Closed
Description
What is your issue?
I'm doing some benchmarks on Xarray + Zarr vs. some other formats, and I get quite a surprising result — in a very simple array, xarray is adding a lot of overhead to reading a Zarr array.
Here's a quick script — super simple, just a single chunk.
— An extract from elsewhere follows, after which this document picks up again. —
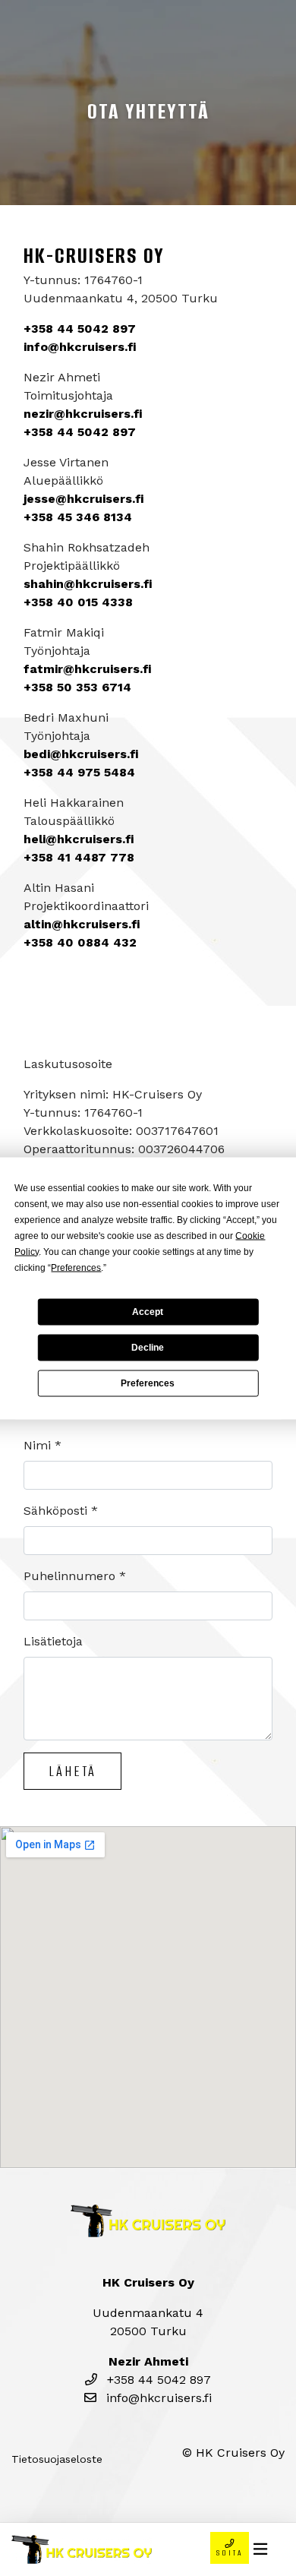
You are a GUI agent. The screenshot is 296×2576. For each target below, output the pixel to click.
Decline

It's 800MB of data — so not some tiny array where reading a metadata json file or allocating an index is going to throw the results.
import numpy as np
import zarr
import xarray as xr
import dask
print(zarr.__version__, xr.__version__, dask.__version__)
(
xr.DataArray(np.random.rand(10000, 10000), name="foo")
.to_dataset()
.chunk(None)
.to_zarr("test.zarr", mode="w")
)
%timeit xr.open_zarr("test.zarr").compute()
%timeit zarr.open("test.zarr")["foo"][:]
2.17.2 2024.5.1.dev37+gce196d56 2024.5.2
551 ms ± 15 ms per loop (mean ± std. dev. of 7 runs, 1 loop each)
183 ms ± 2.93 ms per loop (mean ± std. dev. of 7 runs, 10 loops each)
So:
- 551ms for xarray
- 183ms for zarr
Having a quick look with py-spy
suggests there might be some thread contention, but not sure how much is really contention vs. idle threads waiting.
Making the array 10x bigger (with 10 chunks) reduces the relative difference, but it's still fairly large:
2.17.2 2024.5.1.dev37+gce196d56 2024.5.2
6.88 s ± 353 ms per loop (mean ± std. dev. of 7 runs, 1 loop each)
4.15 s ± 264 ms per loop (mean ± std. dev. of 7 runs, 1 loop each)
Any thoughts on what might be happening? Is the benchmark at least correct?